医療の次世代技術「Holoeyes MD」が東京都認定制度に選定
医療用画像処理ソフトウェア「Holoeyes MD」が、令和8年度の東京都トライアル発注認定制度に認定されたことが発表されました。この認定は、東京都が中小企業の新しい商品やサービスの普及を支援するための制度であり、今後の医療現場における「Holoeyes MD」の活用が期待されます。
Holoeyes株式会社が開発したこのソフトウェアは、医用画像を3Dモデルへと変換し、メタバースの空間に表現することで、医療従事者が臓器の立体的な位置関係を把握しやすくすることを目的としています。従来の平面モニタでは得られない立体的情報の可視化が可能になるため、外科医の手術における判断材料として大きな役割を果たすでしょう。
Holoeyes MDの先進性
Holoeyes MDは、CTやMRI等の医用画像を処理し、クラウド上で3D化したモデルを使用することができます。この技術は、複雑な病態の理解を助け、より精密な治療計画を立てる上で不可欠です。特に外科領域での利用が見込まれ、リアルな手術シミュレーションや診断が行われる場面が想定されています。また、このソフトウェアは医療機器認証を取得しており、安全性についても十分な配慮がされています。

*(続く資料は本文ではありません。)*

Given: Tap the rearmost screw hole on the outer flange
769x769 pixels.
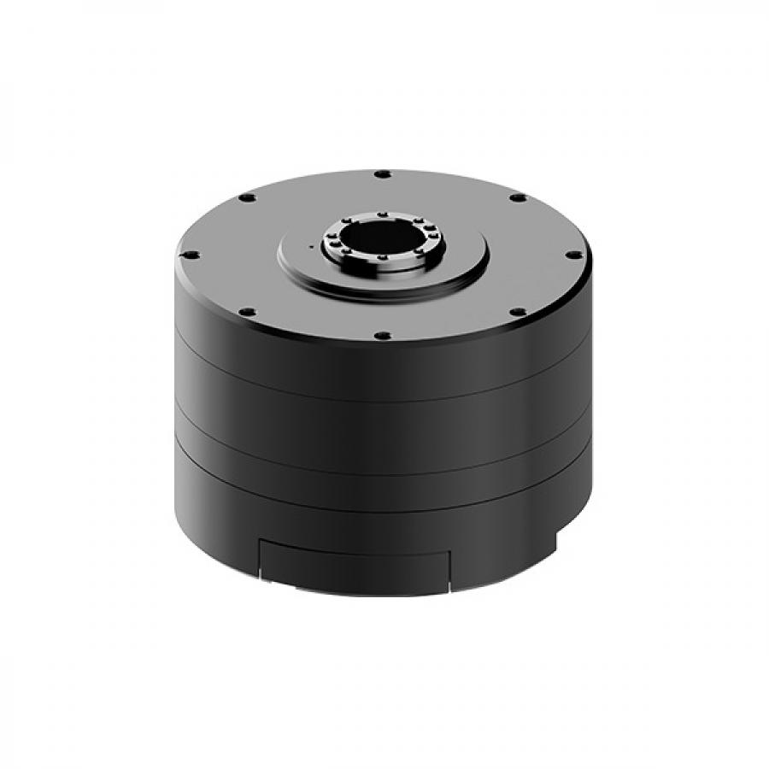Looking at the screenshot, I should [382, 174].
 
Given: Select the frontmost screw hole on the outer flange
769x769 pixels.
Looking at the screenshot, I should [382, 336].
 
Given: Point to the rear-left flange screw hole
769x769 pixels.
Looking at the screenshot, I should [247, 197].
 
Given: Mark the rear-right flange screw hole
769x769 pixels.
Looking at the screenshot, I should [518, 197].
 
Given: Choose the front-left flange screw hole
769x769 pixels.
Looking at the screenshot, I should [247, 312].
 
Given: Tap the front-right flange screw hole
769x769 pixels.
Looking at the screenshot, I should [518, 312].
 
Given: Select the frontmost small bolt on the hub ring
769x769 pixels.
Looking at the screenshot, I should [381, 255].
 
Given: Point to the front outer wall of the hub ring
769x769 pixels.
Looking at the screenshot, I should [382, 265].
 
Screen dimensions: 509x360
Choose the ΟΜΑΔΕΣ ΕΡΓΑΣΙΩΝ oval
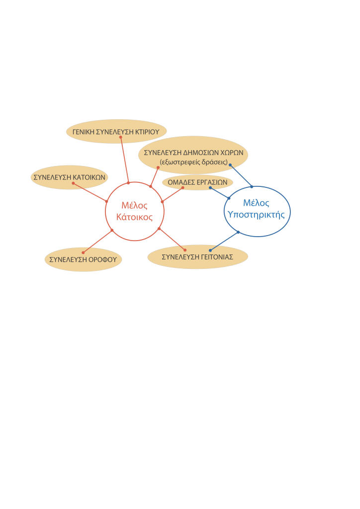tap(197, 182)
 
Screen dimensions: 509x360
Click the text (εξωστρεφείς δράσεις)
tap(194, 162)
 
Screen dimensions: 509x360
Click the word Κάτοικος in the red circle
tap(134, 217)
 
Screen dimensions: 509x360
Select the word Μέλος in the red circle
tap(134, 206)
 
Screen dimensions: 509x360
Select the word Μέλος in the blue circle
tap(256, 203)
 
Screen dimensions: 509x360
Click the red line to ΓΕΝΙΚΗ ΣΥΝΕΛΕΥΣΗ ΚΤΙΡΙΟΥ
tap(124, 159)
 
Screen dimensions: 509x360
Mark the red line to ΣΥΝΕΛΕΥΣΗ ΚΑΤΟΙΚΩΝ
tap(90, 192)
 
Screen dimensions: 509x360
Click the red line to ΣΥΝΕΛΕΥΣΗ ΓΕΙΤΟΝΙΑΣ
tap(172, 239)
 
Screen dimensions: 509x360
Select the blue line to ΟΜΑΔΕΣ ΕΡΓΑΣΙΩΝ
tap(220, 193)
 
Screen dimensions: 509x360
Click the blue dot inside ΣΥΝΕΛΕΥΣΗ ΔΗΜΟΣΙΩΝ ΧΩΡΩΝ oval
tap(230, 165)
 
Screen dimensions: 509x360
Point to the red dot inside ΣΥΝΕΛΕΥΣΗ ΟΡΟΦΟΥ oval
tap(83, 253)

代表取締役CEOの杉本真樹氏は、この認定を光栄に感じていると述べ、「Holoeyes MDは、医療現場での情報共有の非効率性を解消し、多職種間でアクセス可能な情報を提供することを目指している」と語っています。彼はまた、今回の認定がXR技術の有用性の証明であると考えており、医療の質向上に向けた新たな一歩を踏み出す契機になると強調しました。
持続可能な医療への貢献
Holoeyes MDは、「医用画像と医療知見を空間的に再現・共有し医療の最適化を実現する」というミッションのもと、2016年に設立されたHoloeyes株式会社から提供されています。医療教育やトレーニングでも活用できるこのソフトウェアは、技術革新による持続可能な医療の実現を目指しています。
将来的には、Holoeyes MDの技術が国内だけでなく国際的にも広がることが期待されており、特にサウジアラビアなど中東地域への進出に力が入れられています。Holoeyesは2024年末までに法人向けのVR・ARプラットフォーム「Holoeyes Biz」を開始する予定であり、医療分野におけるソリューション提供を一層強化していく意向です。
医療用画像処理分野でのイノベーションが進む中、「Holoeyes MD」はその重要な一翼を担う存在として、医療現場の効率化と質の向上に寄与していくことでしょう。Holoeyesが展開する新しい医療技術は、多くの医療従事者や患者に影響を与える可能性を秘めています。